On closer examination, however, this doesn't really defuse the situation, because Clarke and Blair turn out both to be singing from the same hymn sheet. The "700" Clarke refers to is the total of number of arrests made under the Terrorism Act 2000 from 11th September 2001 to 31st December 2004 (701, actually). The Home Office's breakdown of this number shows that half of these were released without charge, 119 were charged under the Act and 135 charged under other legislation. Only 17 of those charged were convicted under the Act in the period, however, and some of the others have already been acquitted, so it's by no means inevitable that the 17 will increase substantially.

Out of that 700 we can therefore assume the existence of several hundred who were either released or will eventually be acquitted under the Act. A spokesman for Blair explained that the Prime Minister's "several hundred" had not referred to several hundred home detentions and that Blair "made clear that with regards to the extreme end of the control orders [i.e. the derogating ones], we envisaged that it would only be used against a very few people." As regards the rest, the spokesman said that "the whole point about the control orders was that they were a more sophisticated range of powers than were available at the moment. Therefore, people would have the power to vary the restriction according to the individual, and according to the threat level that the intelligence services believed the individual posed."

The differentiation between the "extreme end" control orders and the "more sophisticated range of powers" strongly suggests that the latter will be used on a rather wider scale. Those of Clarke's "large number of people who... pose a threat" but who cannot be "dealt with through the prosecution route" (remember, 17 so far) would seem likely candidates.

Is the number larger than the number of Terrorism Act arrests might suggest? That's currently difficult to say, because on the one hand the security services might have large numbers of people they suspect, but don't have enough evidence to move against, while on the other it might be the case that some of the people charged in the past would instead be subject to control orders under the new law.

One thing we can say about numbers with a reasonable degree of certainty is that in the near future the imposition of control orders on hundreds of people is unlikely, because Clarke has been forced to understate the Bill's nature in order to get it through Parliament. Consider the possibility that what we have here is a ghastly blunder which has actually set back the Home Office's plans for the use of "prisons without bars" in the cause of national security.

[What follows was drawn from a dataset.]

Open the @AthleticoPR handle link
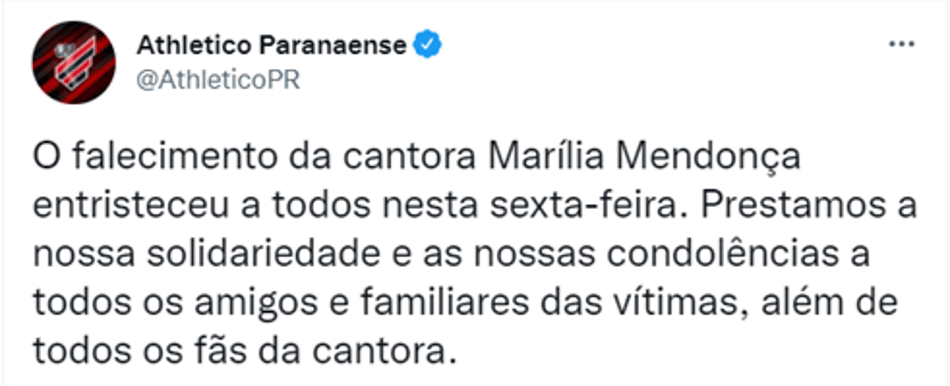This screenshot has width=950, height=386. click(218, 80)
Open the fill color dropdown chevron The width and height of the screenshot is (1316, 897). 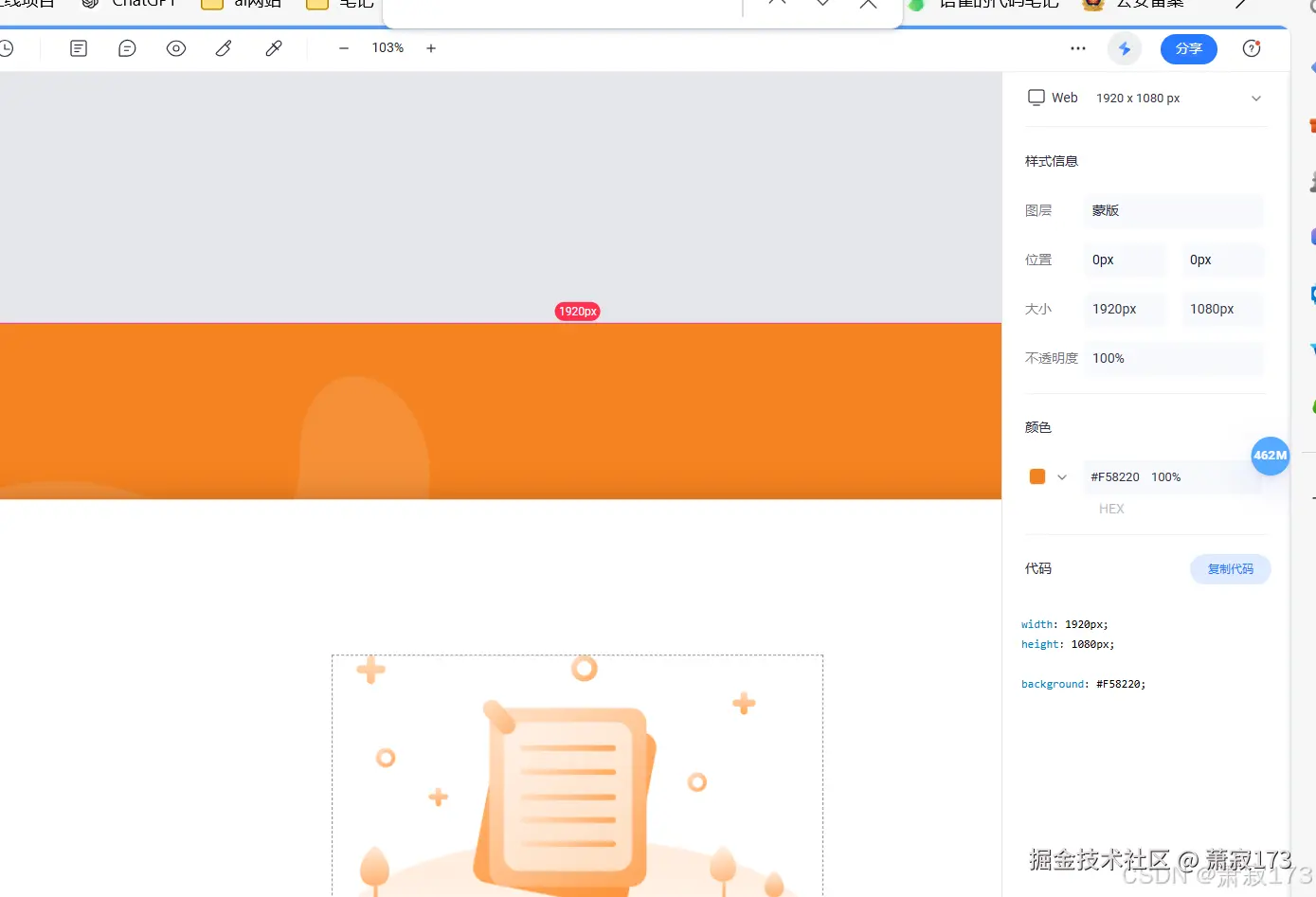[x=1062, y=476]
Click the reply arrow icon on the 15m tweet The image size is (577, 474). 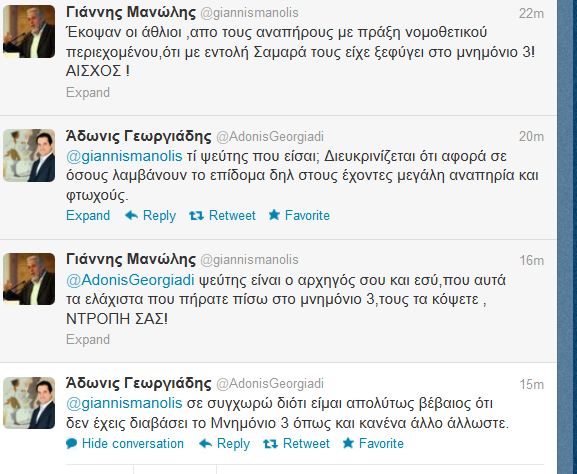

On David Blunkett's departure last year Charles Clarke was presented with his legacy, the Law Lords' Belmarsh judgement being one of the most immediate aspects of this. Clarke's Home Office scrabbled around well into January to produce a fix for the Belmarsh judgement, and settled on the deployment of 'something we prepared earlier' in the shape of the control orders originally intended by Blunkett to deal largely with fellow travellers on the peripheries of terrorism.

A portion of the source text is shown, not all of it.